IBM doubles down on hybrid cloud security

12 April 2021

An IBM “smarter cloud” advertisement. (Photo by JOHANNES EISELE / AFP)

A couple of weeks back, IBM revealed the launch of new and improved security services for the hybrid cloud. The newly-unveiled services will not only help businesses manage their cloud security strategy, but other policies and controls as well that bring IBM systems together with cloud-native and third-party technologies to create a unified security approach for hybrid cloud ecosystems.

At this point, a goodly number of organizations still rely on a combination of cloud and on-premise resources to give companies a good balance of operational agility, improved security posture, and cost savings. The hybrid cloud adds flexibility to the mix, but makes the entire ecosystem even more distributed.

Hence many firms are finding it challenging to maintain visibility of their spread-out environment while still managing expansive security controls throughout the IT environment.
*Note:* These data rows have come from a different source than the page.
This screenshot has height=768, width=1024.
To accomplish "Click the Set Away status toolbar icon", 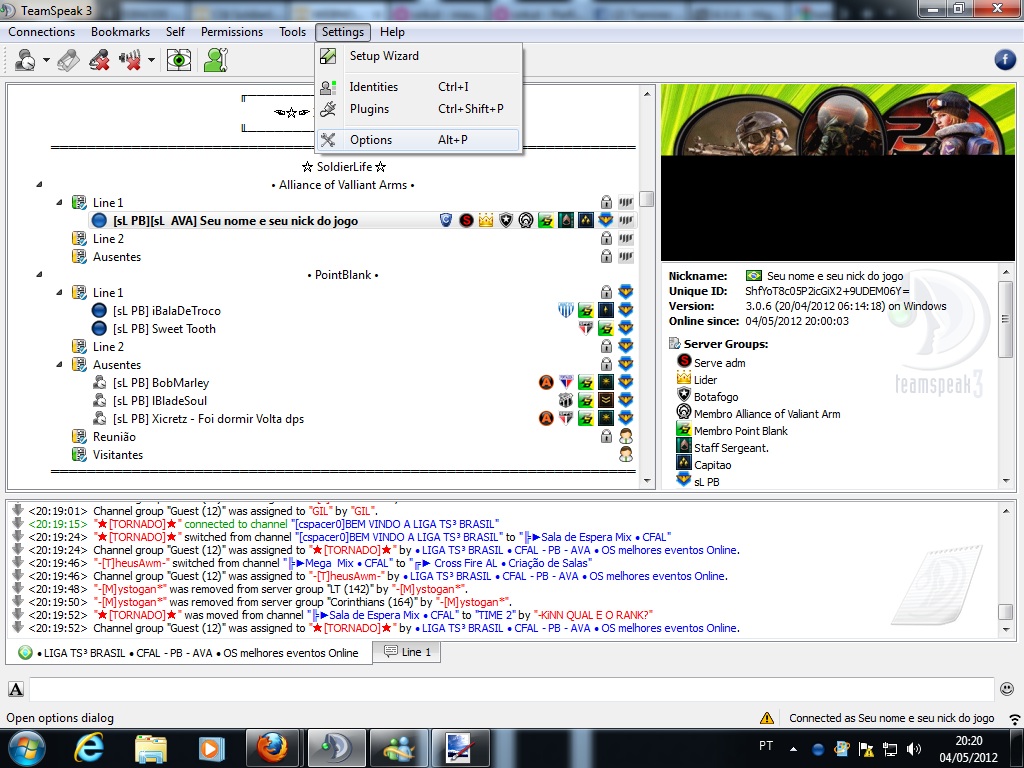I will tap(25, 60).
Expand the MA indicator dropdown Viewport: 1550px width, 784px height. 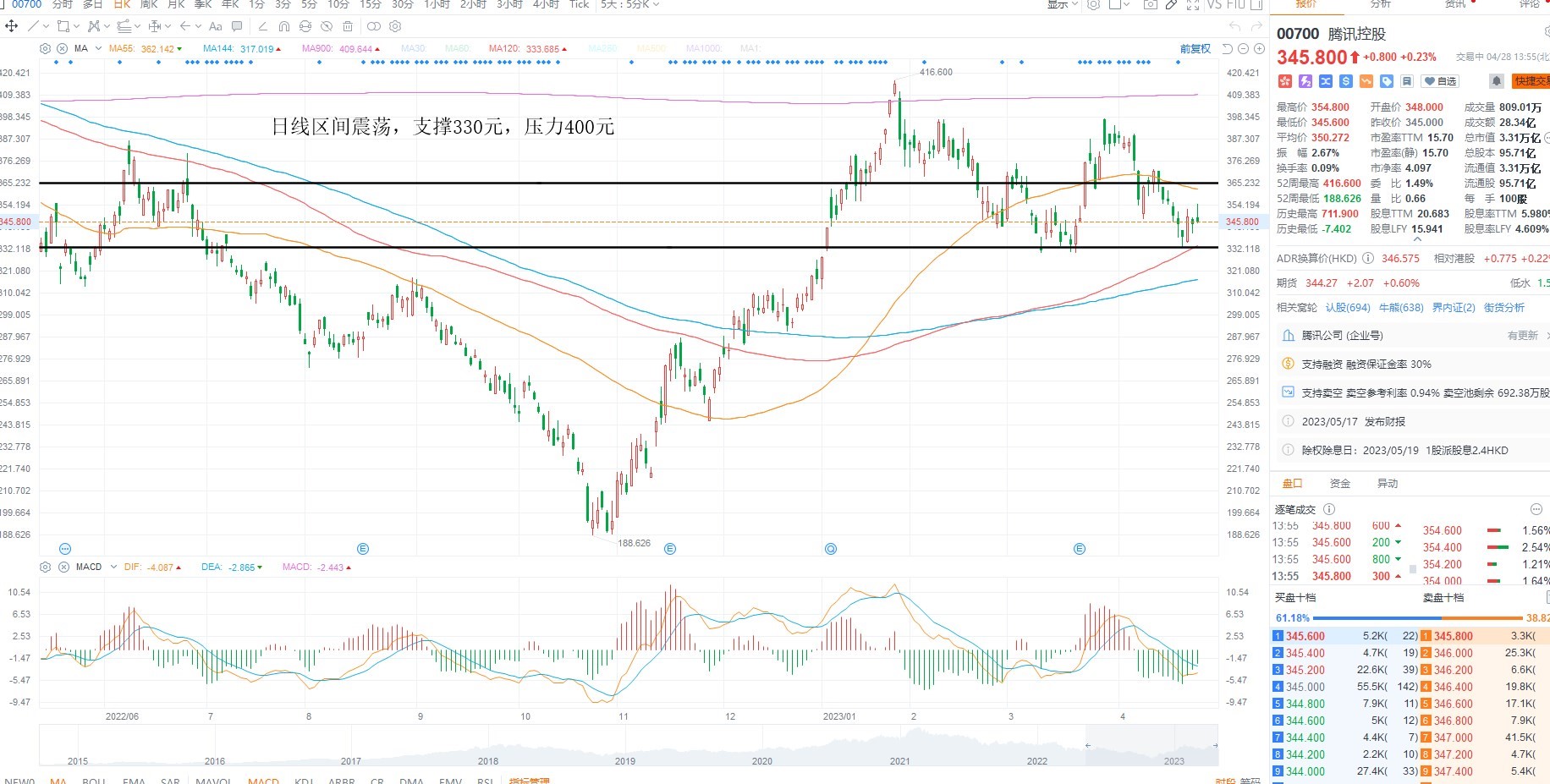(x=98, y=48)
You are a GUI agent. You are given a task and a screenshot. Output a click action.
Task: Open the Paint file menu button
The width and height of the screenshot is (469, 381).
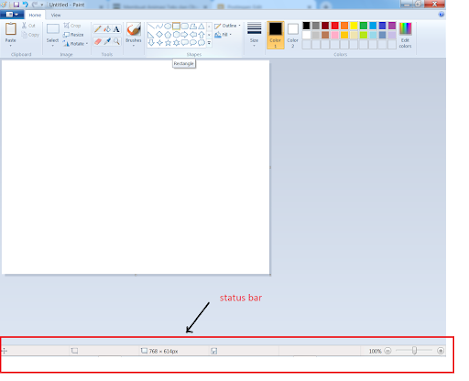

Data from the 2020 Cost of a Data Breach Report showed that nearly one in five data breaches studied was the result of cloud misconfigurations – the leading contributor to data breach incidents, according to the report.

Instead, the expanded suite of IBM Security Services for Cloud promises to help simplify security management in a hybrid setting – helping create consistent security strategies across hybrid cloud environments, with the support of IBM specialists who manage native security controls across Amazon Web Services, Google Cloud, IBM Cloud and Microsoft Azure, amongst others.

The new IBM Security Services for Cloud offerings will make use of artificial intelligence (AI) and automation to sort through and identify potential risks, scheduling responses to emerging threats, as well as linking dispersed data across broader security operations as well as on-premises systems.

The suite is also designed to help companies evaluate their current cloud security posture, and build and manage access, policies, and technical controls to safeguard new and existing cloud resources. “Cloud security can appear daunting, with defenders facing an expansive attack surface, shared responsibility models, and rapidly evolving cloud platforms and tools,” said Vikram Chhabra, global director, offering management and strategy, IBM Security Services, in a press release.

“We cannot assume that legacy approaches for security will work in this new operating model – instead, security should be modernized specifically for the hybrid cloud era, with a strategy based on zero trust principles that bring together context, collaboration and visibility across any cloud environment.”

The new services will bring together “cloud-agnostic security expertise with an integrated set of cloud, proprietary and third-party technology solutions,” as stated in the IBM press release. It will also support clients in any stage of a cloud security journey, which can mean advising organizations on how to move data, users, and workloads to the cloud, and providing continual risk monitoring and threat management of their existing hybrid cloud architecture.

The suite includes cloud-native security services, cloud security posture management, container security, and cloud security strategy.